# Call the Midwife



## Robin (Feb 22, 2015)

just watched this weeks episode, which was interesting, in that it dealt with the risks in 1960 of becoming pregnant if you were diabetic. BUT, why did we inevitably get to the bit where the poor girl was having a hypo and wailing ' It's no good on its own, I've run out of stuff, I need an injection' when her boyfriend was trying to offer her an apple and something from a bakery?


----------



## Northerner (Feb 22, 2015)

Yup! My thoughts exactly  Not that difficult to get it right, is it?


----------



## Robin (Feb 22, 2015)

At least Sister Evangelina was on hand to administer the glucogel, you can always rely on her!


----------



## Northerner (Feb 22, 2015)

I'm a bit disappointed that Trixie is letting her hair grow longer


----------



## banjo (Feb 23, 2015)

Ironically it was the first time i have ever seen it lol - is she sposed to be type 1 and aware for some time? ps only watched it cos i felt porrly with a cold and couldnt be bothered to get the tv remote lol. Lastly - if when a gypsy dies they burn them in thier caravan and some gyspsies had 11 plus kids, how did they have time to move about? wouldnt they be caravan building all the time?


----------



## Pumper_Sue (Feb 23, 2015)

Robin said:


> At least Sister Evangelina was on hand to administer the glucogel, you can always rely on her!



Haven't seen the programme, but if they used glucogel they got it wrong as it wasn't invented then.
Hypo treatment in them days was a couple of sugar lumps or sugar in warm water.


----------



## Robin (Feb 23, 2015)

Sue, I used the term loosely, what she actually said was, 'I'm going to rub some glucose powder on your cheek.' I don't know if that's an accurate reflection of treatment in 1960 or not.
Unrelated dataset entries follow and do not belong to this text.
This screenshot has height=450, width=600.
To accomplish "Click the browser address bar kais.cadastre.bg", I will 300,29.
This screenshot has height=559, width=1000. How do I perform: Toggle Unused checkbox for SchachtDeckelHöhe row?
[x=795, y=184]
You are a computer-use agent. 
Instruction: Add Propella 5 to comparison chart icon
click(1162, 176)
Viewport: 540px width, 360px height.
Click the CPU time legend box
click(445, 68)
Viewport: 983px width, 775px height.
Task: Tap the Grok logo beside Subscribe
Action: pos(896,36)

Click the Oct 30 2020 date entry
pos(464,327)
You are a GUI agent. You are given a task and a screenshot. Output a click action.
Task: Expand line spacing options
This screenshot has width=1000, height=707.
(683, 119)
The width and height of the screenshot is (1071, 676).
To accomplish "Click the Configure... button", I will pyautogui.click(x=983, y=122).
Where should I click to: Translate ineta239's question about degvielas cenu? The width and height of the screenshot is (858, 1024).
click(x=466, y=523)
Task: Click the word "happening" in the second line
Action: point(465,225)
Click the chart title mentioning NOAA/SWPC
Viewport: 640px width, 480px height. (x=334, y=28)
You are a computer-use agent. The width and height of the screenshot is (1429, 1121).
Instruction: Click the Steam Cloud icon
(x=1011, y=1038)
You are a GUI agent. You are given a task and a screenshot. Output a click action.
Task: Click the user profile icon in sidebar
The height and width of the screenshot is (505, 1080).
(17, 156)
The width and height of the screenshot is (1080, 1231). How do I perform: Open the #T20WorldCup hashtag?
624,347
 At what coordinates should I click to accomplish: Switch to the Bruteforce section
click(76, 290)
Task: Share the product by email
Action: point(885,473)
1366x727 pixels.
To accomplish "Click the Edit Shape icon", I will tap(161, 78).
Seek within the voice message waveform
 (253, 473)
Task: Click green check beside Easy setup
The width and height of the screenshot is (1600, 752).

Northerner, Trixie's hair seems to have gone back to the fifties.


----------



## Pumper_Sue (Feb 23, 2015)

Robin said:


> Sue, I used the term loosely, what she actually said was, 'I'm going to rub some glucose powder on your cheek.' I don't know if that's an accurate reflection of treatment in 1960 or not.
> 
> Northerner, Trixie's hair seems to have gone back to the fifties.



Hi Robin no it's not accurate


----------



## Copepod (Feb 23, 2015)

I'm going to watch on iPlayer when I have time. Surely it's more realistic to reflect the misunderstandings about the condition in 1960s, when type 1 diabetes was rarer than it is now, both because fewer people developed it and because people with type 1 diabetes tended to die younger than they do now, because the condition wasn't as well understood and because technology wasn't as far advanced - more basic insulins, no home blood glucose meters, much less informative food labelling [most bread sold wrapped in plain paper; most flour, rice, sugar in paper bags, for example] etc.


----------



## Copepod (Feb 23, 2015)

banjo said:


> Ironically it was the first time i have ever seen it lol - is she sposed to be type 1 and aware for some time? ps only watched it cos i felt porrly with a cold and couldnt be bothered to get the tv remote lol. Lastly - if when a gypsy dies they burn them in thier caravan and some gyspsies had 11 plus kids, how did they have time to move about? wouldnt they be caravan building all the time?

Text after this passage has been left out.